# Work request
Each line of the records below that contains "Expand" needs to be copied.

** Opening Information provided block **

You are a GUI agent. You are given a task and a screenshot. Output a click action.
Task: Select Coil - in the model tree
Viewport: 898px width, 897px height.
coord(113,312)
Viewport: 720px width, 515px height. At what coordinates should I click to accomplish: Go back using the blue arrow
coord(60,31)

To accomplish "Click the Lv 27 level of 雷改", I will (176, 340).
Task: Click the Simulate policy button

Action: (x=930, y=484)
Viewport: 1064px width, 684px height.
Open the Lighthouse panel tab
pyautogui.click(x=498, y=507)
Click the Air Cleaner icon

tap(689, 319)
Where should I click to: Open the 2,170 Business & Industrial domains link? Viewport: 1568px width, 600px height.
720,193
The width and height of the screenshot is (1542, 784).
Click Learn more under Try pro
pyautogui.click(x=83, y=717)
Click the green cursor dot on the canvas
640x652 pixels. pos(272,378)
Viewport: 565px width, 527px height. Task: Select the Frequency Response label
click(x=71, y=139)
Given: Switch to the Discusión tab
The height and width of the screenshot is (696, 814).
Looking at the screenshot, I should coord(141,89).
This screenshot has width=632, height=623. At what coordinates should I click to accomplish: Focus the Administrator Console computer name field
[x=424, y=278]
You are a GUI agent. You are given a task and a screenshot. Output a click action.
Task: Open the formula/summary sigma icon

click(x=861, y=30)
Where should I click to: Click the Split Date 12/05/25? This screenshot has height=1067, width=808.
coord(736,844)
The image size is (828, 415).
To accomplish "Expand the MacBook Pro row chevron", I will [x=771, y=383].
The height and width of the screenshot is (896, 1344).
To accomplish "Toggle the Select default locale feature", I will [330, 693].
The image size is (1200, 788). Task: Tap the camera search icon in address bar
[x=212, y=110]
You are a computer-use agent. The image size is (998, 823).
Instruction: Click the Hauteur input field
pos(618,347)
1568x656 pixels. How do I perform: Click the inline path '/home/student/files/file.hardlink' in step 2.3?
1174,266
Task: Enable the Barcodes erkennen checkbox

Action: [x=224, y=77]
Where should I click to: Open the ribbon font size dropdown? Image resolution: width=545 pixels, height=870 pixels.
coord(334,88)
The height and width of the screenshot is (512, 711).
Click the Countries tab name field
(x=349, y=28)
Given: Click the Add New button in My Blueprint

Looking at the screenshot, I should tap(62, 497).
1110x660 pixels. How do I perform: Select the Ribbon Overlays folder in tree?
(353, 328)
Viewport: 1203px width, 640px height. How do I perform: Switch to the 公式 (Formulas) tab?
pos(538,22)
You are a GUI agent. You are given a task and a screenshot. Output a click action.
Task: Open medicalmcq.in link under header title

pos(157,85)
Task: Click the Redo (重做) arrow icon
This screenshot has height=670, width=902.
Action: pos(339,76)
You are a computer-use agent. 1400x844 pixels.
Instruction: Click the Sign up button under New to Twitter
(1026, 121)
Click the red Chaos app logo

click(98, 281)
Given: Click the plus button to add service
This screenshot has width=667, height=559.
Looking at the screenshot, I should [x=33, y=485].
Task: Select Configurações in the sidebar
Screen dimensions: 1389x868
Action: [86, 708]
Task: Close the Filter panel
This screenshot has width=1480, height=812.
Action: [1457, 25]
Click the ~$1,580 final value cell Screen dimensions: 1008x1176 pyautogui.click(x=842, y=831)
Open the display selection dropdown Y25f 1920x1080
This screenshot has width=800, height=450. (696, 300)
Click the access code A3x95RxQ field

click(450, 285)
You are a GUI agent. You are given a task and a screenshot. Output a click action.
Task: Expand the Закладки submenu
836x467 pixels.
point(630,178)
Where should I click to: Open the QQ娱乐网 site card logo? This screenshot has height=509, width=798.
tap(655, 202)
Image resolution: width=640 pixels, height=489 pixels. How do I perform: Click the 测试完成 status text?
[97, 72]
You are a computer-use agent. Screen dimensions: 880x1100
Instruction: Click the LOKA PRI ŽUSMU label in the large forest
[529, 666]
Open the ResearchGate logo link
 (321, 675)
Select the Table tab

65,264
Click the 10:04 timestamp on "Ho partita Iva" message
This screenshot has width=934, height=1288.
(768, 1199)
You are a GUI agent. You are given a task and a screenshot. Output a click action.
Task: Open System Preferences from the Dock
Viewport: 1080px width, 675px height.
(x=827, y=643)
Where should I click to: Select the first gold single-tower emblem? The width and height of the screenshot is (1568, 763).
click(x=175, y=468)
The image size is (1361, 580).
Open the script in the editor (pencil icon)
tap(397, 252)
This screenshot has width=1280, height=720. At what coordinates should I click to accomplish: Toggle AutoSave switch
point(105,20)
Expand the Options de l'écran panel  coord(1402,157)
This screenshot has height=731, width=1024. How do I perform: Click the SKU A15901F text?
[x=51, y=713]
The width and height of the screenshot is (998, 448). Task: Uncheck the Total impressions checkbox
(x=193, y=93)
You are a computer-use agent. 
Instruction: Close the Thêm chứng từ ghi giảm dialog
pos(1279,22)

** Closing Information provided block **

# Your solution
To accomplish "Expand the MacBook Pro row chevron", I will [x=771, y=383].
Task: Expand the Закладки submenu
Expand the Options de l'écran panel  coord(1402,157)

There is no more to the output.